Ordered collection diffing

I like the direction of this proposal. However there are two things that I‘m not sure about.

  • The naming scheme ˋby areEquivalentˋ reads weirdly (judging a non native English speaker)
  • I would have expectaed the Diff struct to also conform to the OrderedCollection protocol, which is mentioned in the alternative section.

I'm wholly in favor of moving forward on this. I've dug a bit in to diffing, and have a couple of thoughts:

  • I'd like to see a way to get an edit distance without getting the actual diff. Typically you can compute the distance between to ordered collections faster than you can compute the actual difference, and that can be useful in situations (such as sorting autocompletion results by "which one is 'closest'"); This is similar to how we've added .count(where:) to collections so I don't have to do filter(_:).count.

  • I'm not sure of the proper terminology for them (if it even exists), but there's a difference (ha) between "eventually consistent" and "absolutely consistent" diffs. An "absolutely consistent" diff would be one where the output of each individual step is a valid data structure. An "eventually consistent" diff is one where the insertions/deletions/moves might be out of order. As an example of this: UITableView allows you to specify eventually-consistent diff operations, because the call to endUpdates() will internally sort them in to absolute consistency for application. However (IIRC), NSTableView requires you to specify diffs in order, up front (ie, an absolutely consistent diff). It might worth considering allowing clients to request an eventually-consistent diff instead of always providing an absolutely-consistent diff. (An eventually consistent diff can be computed more quickly than an absolutely consistent one)

  • I think this was in the proposal (inferringMoves()?), but I want to make sure I can request a diff that has a deletion + subsequent insertion of a value, or a diff that just has a move of a value.

  • There needs to be a way to indicate that an element has changed, but that does not correspond to a deletion/insertion. This is analogous to wanting to reload a row in a tableview because the underlying model has updated.

I'll probably have more thoughts later, but this is what I've got for now.
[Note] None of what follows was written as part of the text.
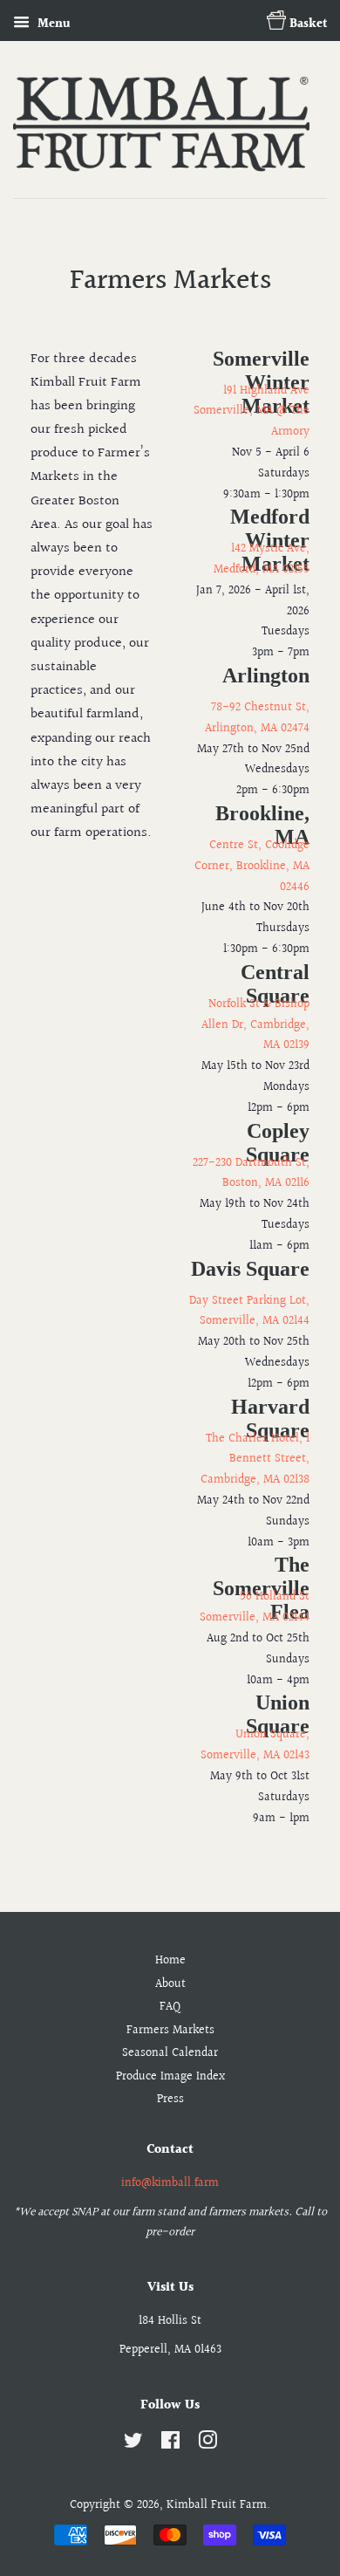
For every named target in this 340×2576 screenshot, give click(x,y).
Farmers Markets (170, 2030)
As I said, an enthusiastic +1 on the overall idea.

9 Likes

Sorry about that, this API is following the precedent of existing API such as starts(with:by:) and elementsEqual(_:by:).
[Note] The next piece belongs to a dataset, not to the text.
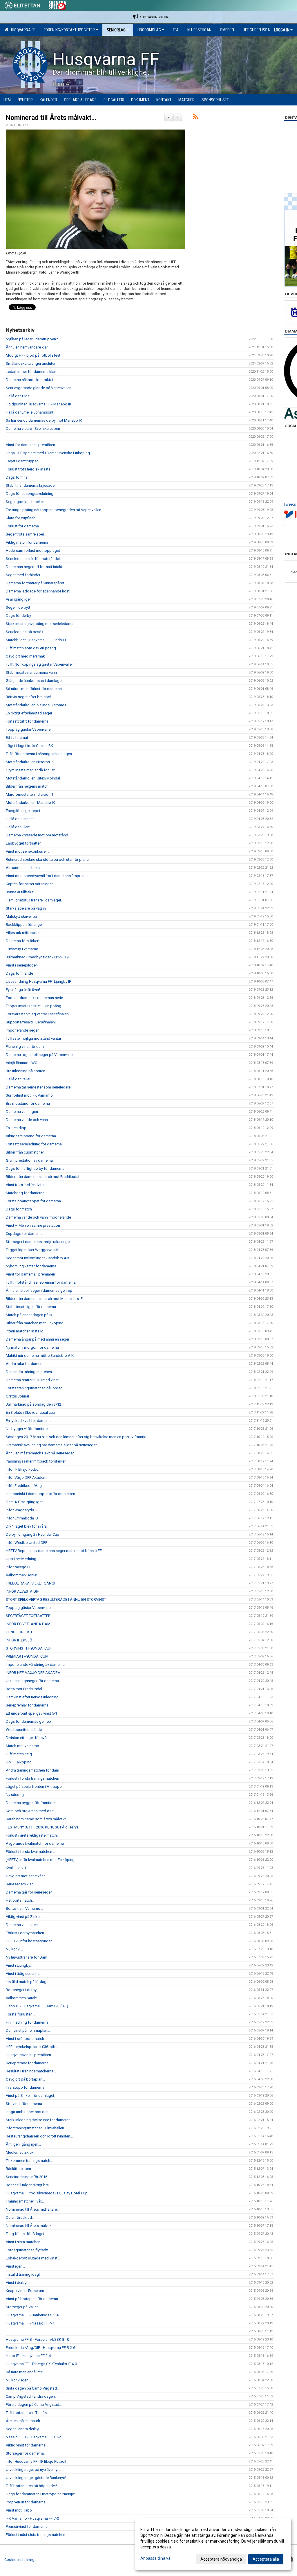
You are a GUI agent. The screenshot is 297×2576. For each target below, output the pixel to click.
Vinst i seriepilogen (22, 965)
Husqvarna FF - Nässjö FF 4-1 (30, 2323)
As mentioned in the alternative section, two diffs produce the same state transition if they contain the same changes regardless of their order. For example, the enumeration order is well-defined for safety and a different order is used for fast application in RangeReplaceableCollection. This makes OrderedCollectionDifference an unordered collection.

I'm pretty sure that the methods of computing edit distance that claim to be dramatically faster than performing a diff are not conforming to longest common subsequence semantics.

I have been chatting with some people about exposing more access to the intermediate data structures that are involved in diffing in the future, as they're very useful for projects for which diffing is a core part of their functionality. That said, the triangular matrix that encodes the final edit path costs O(n*d) to construct and the backtracking traversal for generating the changes is O(d) so in practice the extra expense of generating changes when you're only interested in an overall count is forgettable.

And since OrderedCollectionDifference is a Collection, you can compute a levenshtein distance with custom weights using .count(where:) :slight_smile:

I'm not sure how to refer to the differing batch semantics that NSTableView and UITableView use to produce state transitions in polite company, but I am very familiar with them. The enumeration order of OrderedCollectionDifference is defined to be safe for iterative application to both.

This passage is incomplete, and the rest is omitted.